#### [Problems]
a – In the real estate tax discussion below, transcribe the passage that begins at the words "All the time" and ends after "ACTIVE income business.".
b – List every personal name that appears in the real estate tax discussion below.

2.How does removing Adjusted Gross Income Cap allow for using passive loss and why would they us it.

Finally, the question that I asked Dave, since I see and feel that I qualify as a Real Estate Professional, how should I code it with the IRS on my 1040?

Thanks in advance for your input and response concerning this matter.

Regards,

Grant

ah…but do you have a W-2 job that takes over 20 hours per week?

Having a W-2 that looks like a “job” to the IRS will create questions regarding the real estate professional qualification.

Again, the real estate professional designation does nothing except remove the passive loss limitation. it can be claimed from year to year depending on facts and circumstances. your first year you need to attach a statement to your return advising IRS of your election to be treated as a real estate professional.

You should also be aware that the material participation test applies to each activity of real property trade. ie: you have to meet the 500 hour test for each of your rental properties individually.

You can choose to group all of your rental activities for purposes of meeting the participation test, but then you lose the ability to claim capital gains/losses when individual properties are sold until the last of the group is sold. Then you get into tracking suspended losses for the partial dispositions. Then you have to decide how you will treat new properties purchased, since a new participation test will apply unless you group the new property with the existing properties, thereby further postponing your suspended losses.

So, you can see that this topic quickly gets beyond what can be covered by this message board. You need to find and hire a good CPA who is well versed in real estate and real estate professional issues. Electing to be a real estate professional should only be done as part of an overall investment tax strategy.

  1. depends on how you chose to tax the LLC.

  2. between 100k and 150k of AGI the ability to use passive losses to offset other income is phased out. being a REP removes this cap.

for example: if your wife makes $300k a year while you manage the rental properties that have a tax loss, you are ineligible to take the loss until the property is sold. However, if you elect REP, then you would be able to use the loss yearly to offset wife’s income.

oh, and you should begin keeping a detailed time log, if not already.

Oh, don’t you just love our nice simple tax code… :banghead

BillTwo,

To achieve Real Estate Professional status, you must be engaged in an active income real estate business.

From your description, it would seem that you are a limited partner in one real estate venture and you manage your own rental property.

Because you are a limited partner, your partnership interest is a passive income activity. Managing your own rental property is also a passive income activity and does not qualify for real estate professional status.

All the time you spend researching your market for property to buy for your own real estate investment portfolio may be time well spent but it does not make your real estate activity an ACTIVE income business.

#### [Raw records]
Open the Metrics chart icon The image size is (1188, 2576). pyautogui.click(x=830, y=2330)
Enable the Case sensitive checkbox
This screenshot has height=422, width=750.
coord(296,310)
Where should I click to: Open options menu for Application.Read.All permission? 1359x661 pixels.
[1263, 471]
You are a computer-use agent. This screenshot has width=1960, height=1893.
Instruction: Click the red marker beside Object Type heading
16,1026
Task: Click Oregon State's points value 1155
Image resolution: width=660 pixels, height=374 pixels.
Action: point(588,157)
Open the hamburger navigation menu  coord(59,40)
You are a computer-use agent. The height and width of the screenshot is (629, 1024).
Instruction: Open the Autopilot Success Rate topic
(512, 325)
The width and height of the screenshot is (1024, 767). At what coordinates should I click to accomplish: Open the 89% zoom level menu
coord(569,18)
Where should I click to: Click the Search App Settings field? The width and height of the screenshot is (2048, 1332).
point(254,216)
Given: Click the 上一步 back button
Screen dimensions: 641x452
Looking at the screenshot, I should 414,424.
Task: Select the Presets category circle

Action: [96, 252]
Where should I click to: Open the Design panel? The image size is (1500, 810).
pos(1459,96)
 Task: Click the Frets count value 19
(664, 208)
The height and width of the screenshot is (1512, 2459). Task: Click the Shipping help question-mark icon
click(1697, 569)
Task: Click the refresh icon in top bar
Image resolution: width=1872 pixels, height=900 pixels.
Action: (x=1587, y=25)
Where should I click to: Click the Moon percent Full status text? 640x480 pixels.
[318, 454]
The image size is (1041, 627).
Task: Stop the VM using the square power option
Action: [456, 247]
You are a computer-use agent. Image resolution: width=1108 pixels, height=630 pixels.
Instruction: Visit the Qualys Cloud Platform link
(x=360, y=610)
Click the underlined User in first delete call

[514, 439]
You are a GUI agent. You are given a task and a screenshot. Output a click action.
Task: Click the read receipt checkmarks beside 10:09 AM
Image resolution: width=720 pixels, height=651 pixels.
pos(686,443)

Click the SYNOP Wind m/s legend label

#### [Answer set]
a –
All the time you spend researching your market for property to buy for your own real estate investment portfolio may be time well spent but it does not make your real estate activity an ACTIVE income business.

b – Dave, Grant, BillTwo